Aim of the exercise: In the records that follow, find each line with "accomplish" and pull it out.

Exercise inputs:

····················

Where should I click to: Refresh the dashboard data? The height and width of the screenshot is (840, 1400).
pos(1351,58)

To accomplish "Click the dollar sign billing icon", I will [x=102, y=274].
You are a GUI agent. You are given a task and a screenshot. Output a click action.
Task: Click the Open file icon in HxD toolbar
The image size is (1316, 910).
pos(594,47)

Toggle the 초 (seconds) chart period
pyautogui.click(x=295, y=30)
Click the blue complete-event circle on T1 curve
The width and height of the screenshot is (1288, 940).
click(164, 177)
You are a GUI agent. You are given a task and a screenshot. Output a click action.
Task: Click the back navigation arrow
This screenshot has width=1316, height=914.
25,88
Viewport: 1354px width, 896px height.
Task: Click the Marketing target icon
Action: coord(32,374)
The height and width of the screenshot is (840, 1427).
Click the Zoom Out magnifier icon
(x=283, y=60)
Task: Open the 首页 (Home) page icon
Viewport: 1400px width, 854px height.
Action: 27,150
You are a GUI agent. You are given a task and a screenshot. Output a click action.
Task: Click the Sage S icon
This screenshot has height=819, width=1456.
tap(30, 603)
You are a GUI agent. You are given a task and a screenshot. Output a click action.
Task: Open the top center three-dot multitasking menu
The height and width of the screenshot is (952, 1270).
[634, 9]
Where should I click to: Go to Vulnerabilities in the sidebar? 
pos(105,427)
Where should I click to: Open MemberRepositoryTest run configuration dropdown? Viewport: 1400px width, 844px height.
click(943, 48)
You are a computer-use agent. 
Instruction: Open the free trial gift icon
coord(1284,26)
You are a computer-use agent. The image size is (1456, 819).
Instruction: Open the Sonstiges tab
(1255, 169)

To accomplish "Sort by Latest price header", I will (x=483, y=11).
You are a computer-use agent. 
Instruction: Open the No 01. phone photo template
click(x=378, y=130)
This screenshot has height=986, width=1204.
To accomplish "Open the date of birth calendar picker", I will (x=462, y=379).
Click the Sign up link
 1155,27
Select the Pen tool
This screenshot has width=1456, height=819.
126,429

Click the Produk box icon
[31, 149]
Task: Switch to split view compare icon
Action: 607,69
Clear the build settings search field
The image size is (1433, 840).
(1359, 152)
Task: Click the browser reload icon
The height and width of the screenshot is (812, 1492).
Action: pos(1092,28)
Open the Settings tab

····················

The answer:
To accomplish "Click the dollar sign billing icon", I will [x=102, y=274].
To accomplish "Sort by Latest price header", I will (x=483, y=11).
To accomplish "Open the date of birth calendar picker", I will (x=462, y=379).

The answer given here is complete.